● **Try it**: Can the data below be set down again exactly, line for line?

Saved data entries

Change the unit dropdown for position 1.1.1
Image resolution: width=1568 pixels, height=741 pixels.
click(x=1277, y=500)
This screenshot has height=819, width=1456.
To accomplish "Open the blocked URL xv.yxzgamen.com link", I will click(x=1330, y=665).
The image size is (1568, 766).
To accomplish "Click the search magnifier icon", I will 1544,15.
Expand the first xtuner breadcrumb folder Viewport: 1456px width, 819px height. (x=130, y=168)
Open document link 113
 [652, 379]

● **Solved problem**:
Change the unit dropdown for position 1.1.1
Image resolution: width=1568 pixels, height=741 pixels.
click(x=1277, y=500)
This screenshot has height=819, width=1456.
To accomplish "Open the blocked URL xv.yxzgamen.com link", I will click(x=1330, y=665).
The image size is (1568, 766).
To accomplish "Click the search magnifier icon", I will 1544,15.
Expand the first xtuner breadcrumb folder Viewport: 1456px width, 819px height. (x=130, y=168)
Open document link 113
 [652, 379]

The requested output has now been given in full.